▸ Task details
The entries below are to be retyped exactly. Preserve every word.

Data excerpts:
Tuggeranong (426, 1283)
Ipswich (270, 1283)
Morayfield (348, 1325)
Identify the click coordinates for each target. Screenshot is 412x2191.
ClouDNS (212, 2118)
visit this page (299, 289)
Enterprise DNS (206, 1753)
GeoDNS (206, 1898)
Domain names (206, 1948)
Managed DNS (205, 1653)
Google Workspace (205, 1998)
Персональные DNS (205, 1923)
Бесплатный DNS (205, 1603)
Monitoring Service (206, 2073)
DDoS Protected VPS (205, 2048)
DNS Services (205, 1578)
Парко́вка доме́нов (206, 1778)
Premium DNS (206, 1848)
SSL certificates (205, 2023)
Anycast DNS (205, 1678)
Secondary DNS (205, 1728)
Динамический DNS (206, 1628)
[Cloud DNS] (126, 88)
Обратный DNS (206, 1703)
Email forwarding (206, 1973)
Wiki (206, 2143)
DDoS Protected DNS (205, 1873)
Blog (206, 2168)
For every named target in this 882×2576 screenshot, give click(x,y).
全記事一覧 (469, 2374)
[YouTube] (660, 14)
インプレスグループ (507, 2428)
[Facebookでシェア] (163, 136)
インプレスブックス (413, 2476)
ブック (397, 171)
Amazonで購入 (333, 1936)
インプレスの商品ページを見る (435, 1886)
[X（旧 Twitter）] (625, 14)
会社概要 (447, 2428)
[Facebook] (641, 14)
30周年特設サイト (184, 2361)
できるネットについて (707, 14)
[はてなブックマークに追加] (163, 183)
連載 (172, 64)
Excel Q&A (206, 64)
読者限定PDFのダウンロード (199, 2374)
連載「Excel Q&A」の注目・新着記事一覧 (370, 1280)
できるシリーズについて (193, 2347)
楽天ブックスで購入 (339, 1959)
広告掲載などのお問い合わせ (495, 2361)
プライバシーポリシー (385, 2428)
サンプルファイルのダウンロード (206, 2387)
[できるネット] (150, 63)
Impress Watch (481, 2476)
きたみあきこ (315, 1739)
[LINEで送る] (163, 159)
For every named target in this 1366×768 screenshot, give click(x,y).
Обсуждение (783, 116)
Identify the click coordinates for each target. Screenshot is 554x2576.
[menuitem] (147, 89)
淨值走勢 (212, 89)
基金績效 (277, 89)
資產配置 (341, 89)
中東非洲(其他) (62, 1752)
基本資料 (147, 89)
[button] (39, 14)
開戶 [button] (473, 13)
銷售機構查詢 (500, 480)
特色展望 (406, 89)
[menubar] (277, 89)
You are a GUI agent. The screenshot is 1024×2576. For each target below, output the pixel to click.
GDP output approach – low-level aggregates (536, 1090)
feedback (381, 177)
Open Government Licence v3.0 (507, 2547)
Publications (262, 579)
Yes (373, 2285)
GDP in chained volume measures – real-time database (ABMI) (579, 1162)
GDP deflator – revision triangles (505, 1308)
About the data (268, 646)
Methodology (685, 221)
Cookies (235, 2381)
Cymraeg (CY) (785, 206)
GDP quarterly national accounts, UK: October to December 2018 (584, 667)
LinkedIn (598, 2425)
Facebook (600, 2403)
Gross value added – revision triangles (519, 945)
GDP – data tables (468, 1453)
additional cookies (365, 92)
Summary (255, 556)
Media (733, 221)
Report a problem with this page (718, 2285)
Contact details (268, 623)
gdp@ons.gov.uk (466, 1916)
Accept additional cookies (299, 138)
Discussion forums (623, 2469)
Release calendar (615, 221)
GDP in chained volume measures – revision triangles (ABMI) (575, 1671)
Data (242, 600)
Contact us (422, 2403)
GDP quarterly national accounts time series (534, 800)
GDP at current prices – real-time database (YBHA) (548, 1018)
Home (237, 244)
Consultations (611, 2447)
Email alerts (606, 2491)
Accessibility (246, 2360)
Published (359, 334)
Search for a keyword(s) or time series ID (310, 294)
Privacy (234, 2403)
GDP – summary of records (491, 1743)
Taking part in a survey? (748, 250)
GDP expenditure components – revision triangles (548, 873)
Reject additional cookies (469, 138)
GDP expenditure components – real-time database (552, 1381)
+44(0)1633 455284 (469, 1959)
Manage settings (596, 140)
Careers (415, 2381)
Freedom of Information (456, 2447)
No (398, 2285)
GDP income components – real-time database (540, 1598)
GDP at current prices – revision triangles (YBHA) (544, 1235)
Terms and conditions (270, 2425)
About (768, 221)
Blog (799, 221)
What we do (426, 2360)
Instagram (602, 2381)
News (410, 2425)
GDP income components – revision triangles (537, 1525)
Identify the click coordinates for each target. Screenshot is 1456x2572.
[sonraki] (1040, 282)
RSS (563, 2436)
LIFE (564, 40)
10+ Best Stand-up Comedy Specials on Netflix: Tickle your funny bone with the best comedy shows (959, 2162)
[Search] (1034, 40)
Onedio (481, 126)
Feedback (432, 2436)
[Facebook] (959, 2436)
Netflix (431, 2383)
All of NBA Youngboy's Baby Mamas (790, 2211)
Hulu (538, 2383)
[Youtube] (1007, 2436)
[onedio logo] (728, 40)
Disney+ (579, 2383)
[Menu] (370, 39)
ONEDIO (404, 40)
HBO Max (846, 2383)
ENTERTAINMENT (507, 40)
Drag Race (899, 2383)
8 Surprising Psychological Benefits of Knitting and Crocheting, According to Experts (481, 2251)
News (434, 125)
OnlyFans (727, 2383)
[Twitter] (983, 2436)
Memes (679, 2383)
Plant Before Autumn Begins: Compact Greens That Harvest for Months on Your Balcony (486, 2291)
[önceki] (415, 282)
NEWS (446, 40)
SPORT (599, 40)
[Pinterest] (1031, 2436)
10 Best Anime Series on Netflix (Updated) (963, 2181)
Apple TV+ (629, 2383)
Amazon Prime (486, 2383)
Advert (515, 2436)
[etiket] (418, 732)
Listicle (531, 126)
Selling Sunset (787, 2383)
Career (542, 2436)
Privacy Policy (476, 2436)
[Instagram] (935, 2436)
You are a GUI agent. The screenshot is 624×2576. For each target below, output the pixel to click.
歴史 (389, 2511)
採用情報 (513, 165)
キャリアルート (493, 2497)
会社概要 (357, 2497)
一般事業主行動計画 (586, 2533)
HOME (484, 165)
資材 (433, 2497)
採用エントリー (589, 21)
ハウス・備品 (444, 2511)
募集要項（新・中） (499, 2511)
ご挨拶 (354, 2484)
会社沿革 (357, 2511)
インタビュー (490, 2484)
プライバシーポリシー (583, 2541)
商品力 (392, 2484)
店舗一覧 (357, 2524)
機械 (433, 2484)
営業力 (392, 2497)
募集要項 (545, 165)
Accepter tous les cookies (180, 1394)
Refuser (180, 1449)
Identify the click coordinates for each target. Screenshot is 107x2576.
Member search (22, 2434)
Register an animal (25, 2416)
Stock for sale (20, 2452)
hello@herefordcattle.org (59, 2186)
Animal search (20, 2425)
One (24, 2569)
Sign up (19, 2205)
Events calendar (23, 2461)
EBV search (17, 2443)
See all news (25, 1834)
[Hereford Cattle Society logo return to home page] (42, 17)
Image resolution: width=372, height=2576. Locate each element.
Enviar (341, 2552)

▸ Task result
Tuggeranong (426, 1283)
Ipswich (270, 1283)
Morayfield (348, 1325)
Identify the click coordinates for each target. Screenshot is 412x2191.
ClouDNS (212, 2118)
visit this page (299, 289)
Enterprise DNS (206, 1753)
GeoDNS (206, 1898)
Domain names (206, 1948)
Managed DNS (205, 1653)
Google Workspace (205, 1998)
Персональные DNS (205, 1923)
Бесплатный DNS (205, 1603)
Monitoring Service (206, 2073)
DDoS Protected VPS (205, 2048)
DNS Services (205, 1578)
Парко́вка доме́нов (206, 1778)
Premium DNS (206, 1848)
SSL certificates (205, 2023)
Anycast DNS (205, 1678)
Secondary DNS (205, 1728)
Динамический DNS (206, 1628)
[Cloud DNS] (126, 88)
Обратный DNS (206, 1703)
Email forwarding (206, 1973)
Wiki (206, 2143)
DDoS Protected DNS (205, 1873)
Blog (206, 2168)
For every named target in this 882×2576 screenshot, give click(x,y).
全記事一覧 (469, 2374)
[YouTube] (660, 14)
インプレスグループ (507, 2428)
[Facebookでシェア] (163, 136)
インプレスブックス (413, 2476)
ブック (397, 171)
Amazonで購入 (333, 1936)
インプレスの商品ページを見る (435, 1886)
[X（旧 Twitter）] (625, 14)
会社概要 (447, 2428)
[Facebook] (641, 14)
30周年特設サイト (184, 2361)
できるネットについて (707, 14)
[はてなブックマークに追加] (163, 183)
連載 (172, 64)
Excel Q&A (206, 64)
読者限定PDFのダウンロード (199, 2374)
連載「Excel Q&A」の注目・新着記事一覧 (370, 1280)
できるシリーズについて (193, 2347)
楽天ブックスで購入 (339, 1959)
広告掲載などのお問い合わせ (495, 2361)
プライバシーポリシー (385, 2428)
サンプルファイルのダウンロード (206, 2387)
[できるネット] (150, 63)
Impress Watch (481, 2476)
きたみあきこ (315, 1739)
[LINEで送る] (163, 159)
For every named target in this 1366×768 screenshot, give click(x,y).
Обсуждение (783, 116)
Identify the click coordinates for each target. Screenshot is 554x2576.
[menuitem] (147, 89)
淨值走勢 (212, 89)
基金績效 (277, 89)
資產配置 (341, 89)
中東非洲(其他) (62, 1752)
基本資料 (147, 89)
[button] (39, 14)
開戶 [button] (473, 13)
銷售機構查詢 (500, 480)
特色展望 (406, 89)
[menubar] (277, 89)
You are a GUI agent. The screenshot is 1024×2576. For each target below, output the pixel to click.
GDP output approach – low-level aggregates (536, 1090)
feedback (381, 177)
Open Government Licence v3.0 (507, 2547)
Publications (262, 579)
Yes (373, 2285)
GDP in chained volume measures – real-time database (ABMI) (579, 1162)
GDP deflator – revision triangles (505, 1308)
About the data (268, 646)
Methodology (685, 221)
Cookies (235, 2381)
Cymraeg (CY) (785, 206)
GDP quarterly national accounts, UK: October to December 2018 (584, 667)
LinkedIn (598, 2425)
Facebook (600, 2403)
Gross value added – revision triangles (519, 945)
GDP – data tables (468, 1453)
additional cookies (365, 92)
Summary (255, 556)
Media (733, 221)
Report a problem with this page (718, 2285)
Contact details (268, 623)
gdp@ons.gov.uk (466, 1916)
Accept additional cookies (299, 138)
Discussion forums (623, 2469)
Release calendar (615, 221)
GDP in chained volume measures – revision triangles (ABMI) (575, 1671)
Data (242, 600)
Contact us (422, 2403)
GDP quarterly national accounts time series (534, 800)
GDP at current prices – real-time database (YBHA) (548, 1018)
Home (237, 244)
Consultations (611, 2447)
Email alerts (606, 2491)
Accessibility (246, 2360)
Published (359, 334)
Search for a keyword(s) or time series ID (310, 294)
Privacy (234, 2403)
GDP – summary of records (491, 1743)
Taking part in a survey? (748, 250)
GDP expenditure components – revision triangles (548, 873)
Reject additional cookies (469, 138)
GDP expenditure components – real-time database (552, 1381)
+44(0)1633 455284 (469, 1959)
Manage settings (596, 140)
Careers (415, 2381)
Freedom of Information (456, 2447)
No (398, 2285)
GDP income components – real-time database (540, 1598)
GDP at current prices – revision triangles (YBHA) (544, 1235)
Terms and conditions (270, 2425)
About (768, 221)
Blog (799, 221)
What we do (426, 2360)
Instagram (602, 2381)
News (410, 2425)
GDP income components – revision triangles (537, 1525)
Identify the click coordinates for each target. Screenshot is 1456x2572.
[sonraki] (1040, 282)
RSS (563, 2436)
LIFE (564, 40)
10+ Best Stand-up Comedy Specials on Netflix: Tickle your funny bone with the best comedy shows (959, 2162)
[Search] (1034, 40)
Onedio (481, 126)
Feedback (432, 2436)
[Facebook] (959, 2436)
Netflix (431, 2383)
All of NBA Youngboy's Baby Mamas (790, 2211)
Hulu (538, 2383)
[Youtube] (1007, 2436)
[onedio logo] (728, 40)
Disney+ (579, 2383)
[Menu] (370, 39)
ONEDIO (404, 40)
HBO Max (846, 2383)
ENTERTAINMENT (507, 40)
Drag Race (899, 2383)
8 Surprising Psychological Benefits of Knitting and Crocheting, According to Experts (481, 2251)
News (434, 125)
OnlyFans (727, 2383)
[Twitter] (983, 2436)
Memes (679, 2383)
Plant Before Autumn Begins: Compact Greens That Harvest for Months on Your Balcony (486, 2291)
[önceki] (415, 282)
NEWS (446, 40)
SPORT (599, 40)
[Pinterest] (1031, 2436)
10 Best Anime Series on Netflix (Updated) (963, 2181)
Apple TV+ (629, 2383)
Amazon Prime (486, 2383)
Advert (515, 2436)
[etiket] (418, 732)
Listicle (531, 126)
Selling Sunset (787, 2383)
Career (542, 2436)
Privacy Policy (476, 2436)
[Instagram] (935, 2436)
You are a GUI agent. The screenshot is 624×2576. For each target below, output the pixel to click.
歴史 (389, 2511)
採用情報 (513, 165)
キャリアルート (493, 2497)
会社概要 (357, 2497)
一般事業主行動計画 (586, 2533)
HOME (484, 165)
資材 (433, 2497)
採用エントリー (589, 21)
ハウス・備品 (444, 2511)
募集要項（新・中） (499, 2511)
ご挨拶 (354, 2484)
会社沿革 (357, 2511)
インタビュー (490, 2484)
プライバシーポリシー (583, 2541)
商品力 (392, 2484)
店舗一覧 (357, 2524)
機械 (433, 2484)
営業力 (392, 2497)
募集要項 (545, 165)
Accepter tous les cookies (180, 1394)
Refuser (180, 1449)
Identify the click coordinates for each target. Screenshot is 107x2576.
Member search (22, 2434)
Register an animal (25, 2416)
Stock for sale (20, 2452)
hello@herefordcattle.org (59, 2186)
Animal search (20, 2425)
One (24, 2569)
Sign up (19, 2205)
Events calendar (23, 2461)
EBV search (17, 2443)
See all news (25, 1834)
[Hereford Cattle Society logo return to home page] (42, 17)
Image resolution: width=372, height=2576. Locate each element.
Enviar (341, 2552)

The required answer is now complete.